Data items
------------
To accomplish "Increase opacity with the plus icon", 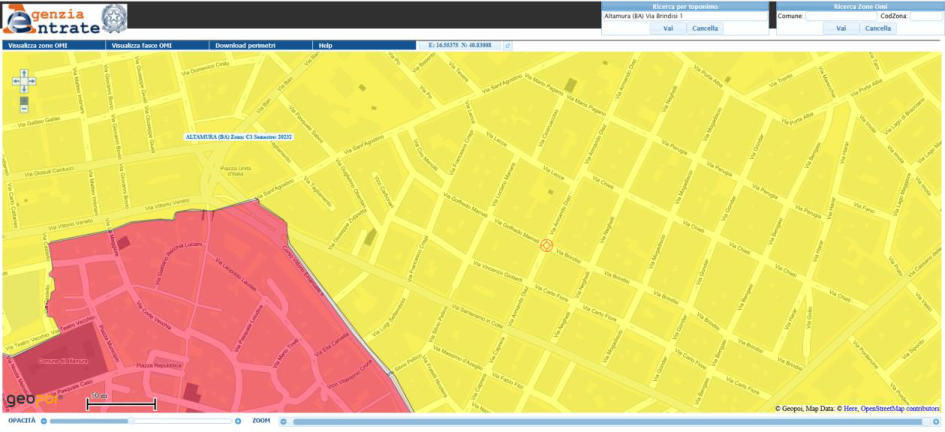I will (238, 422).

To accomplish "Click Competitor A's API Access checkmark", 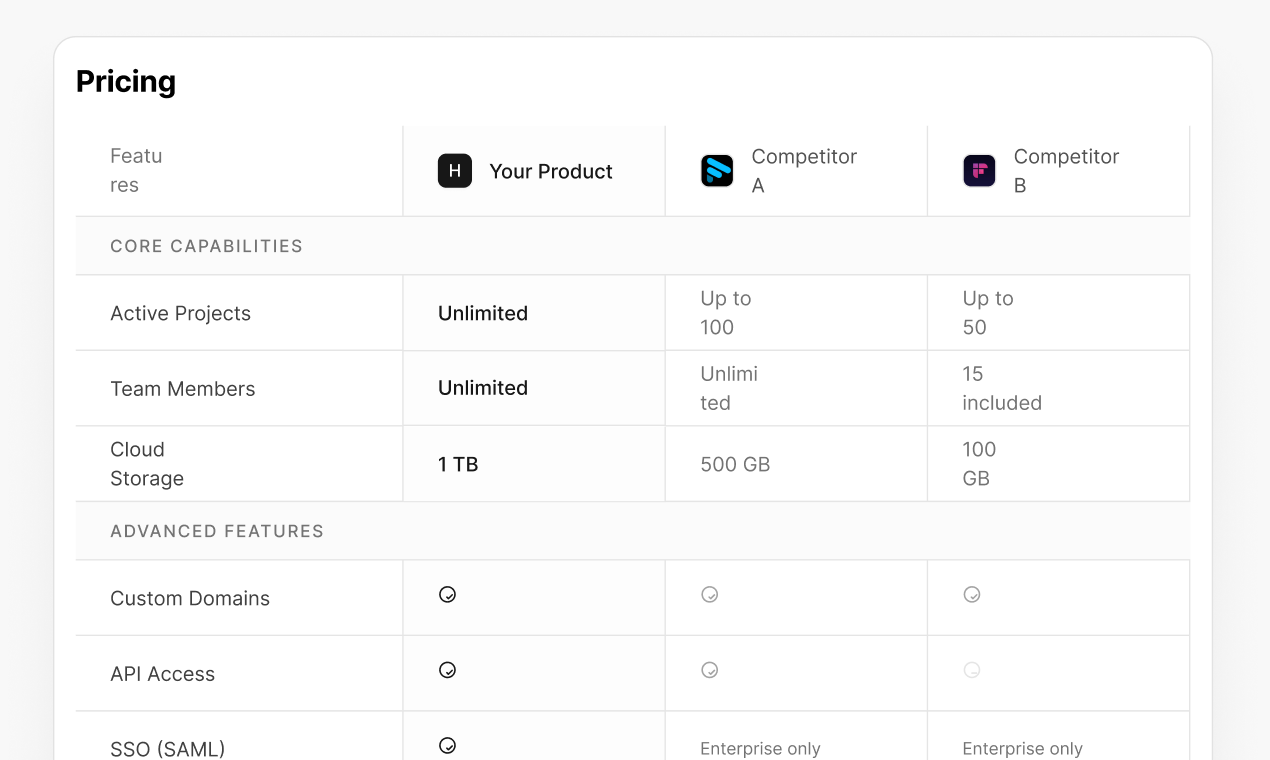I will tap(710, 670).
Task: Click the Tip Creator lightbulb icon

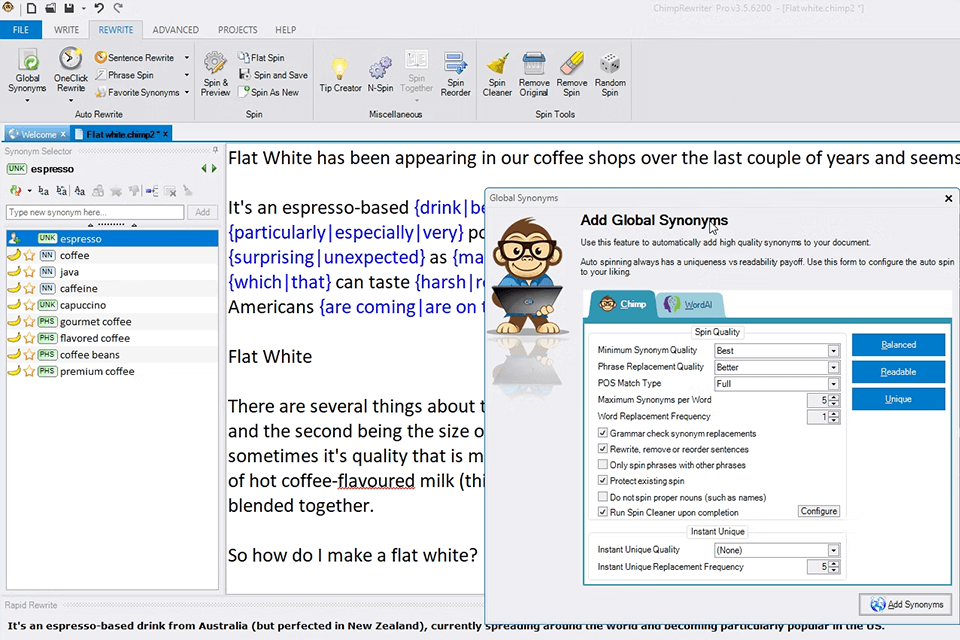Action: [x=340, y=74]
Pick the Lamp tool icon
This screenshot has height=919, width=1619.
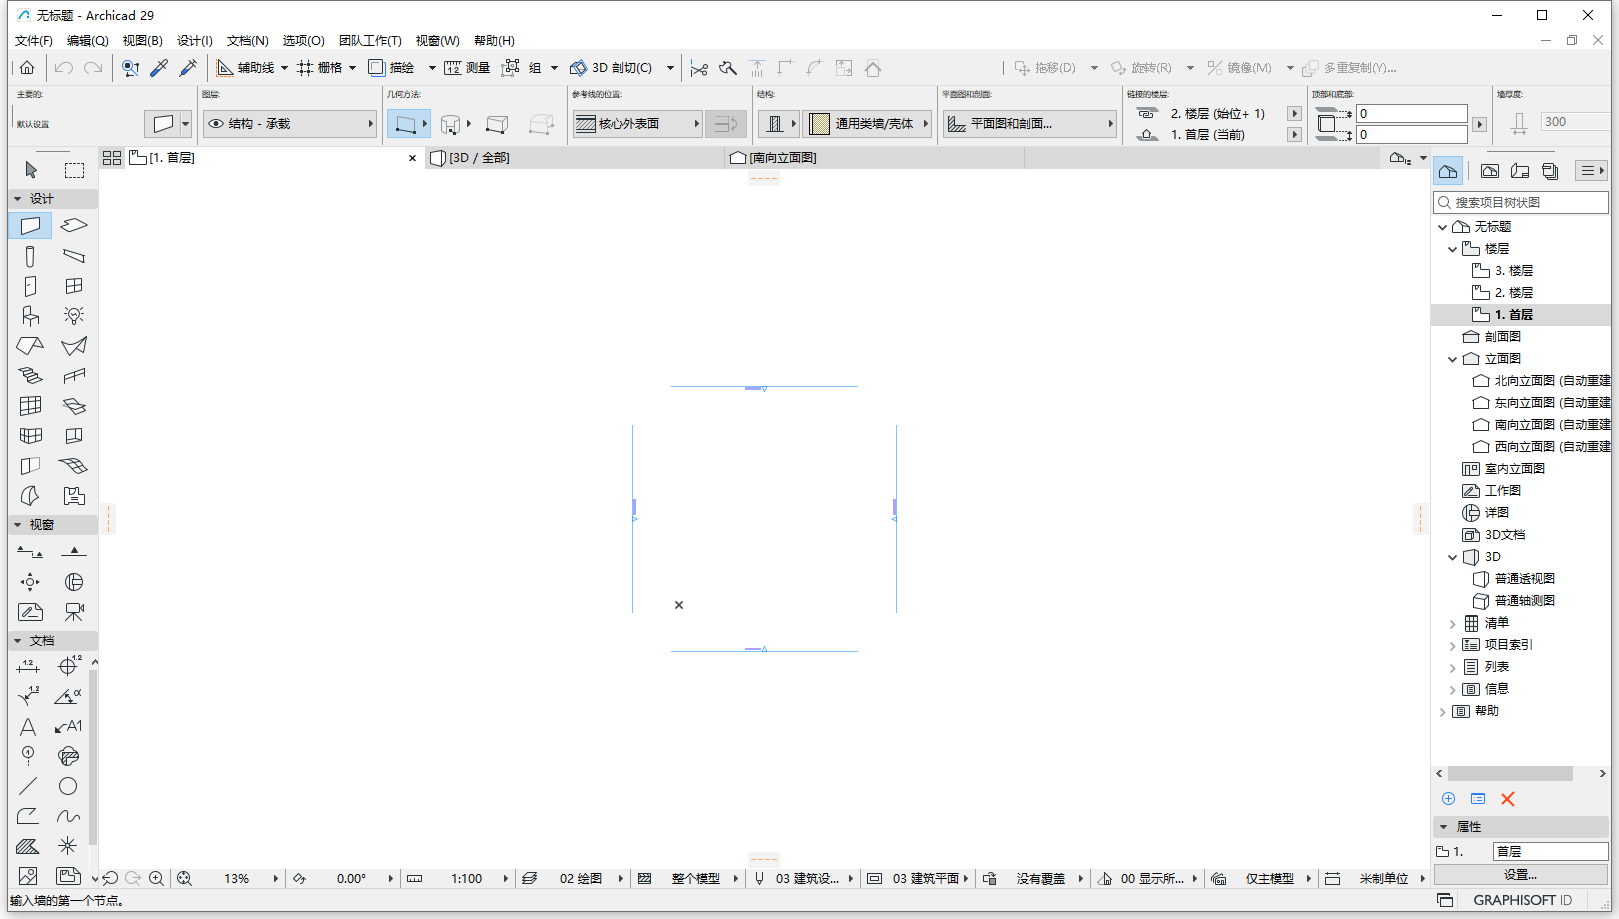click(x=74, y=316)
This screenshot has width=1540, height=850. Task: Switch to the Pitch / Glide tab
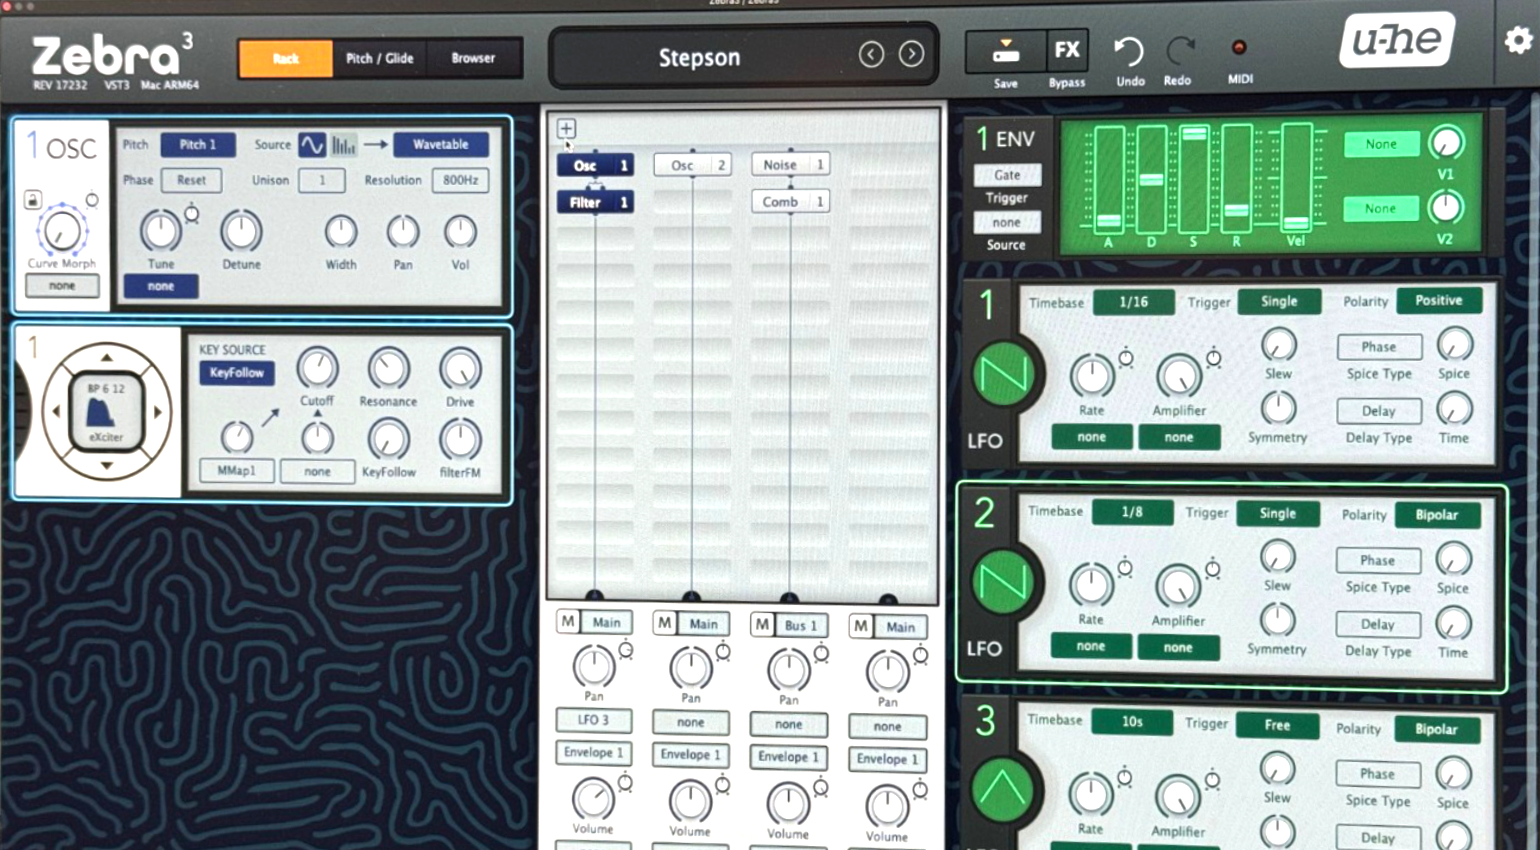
------------
▸ **What to do**: Could you return each line, unchanged, from the line containing "This screenshot has height=919, width=1619." through the last line of the entries above, leaving out the pictures?

▸ **Written reply**:
This screenshot has height=919, width=1619.
click(x=74, y=316)
This screenshot has width=1540, height=850. Task: Switch to the Pitch / Glide tab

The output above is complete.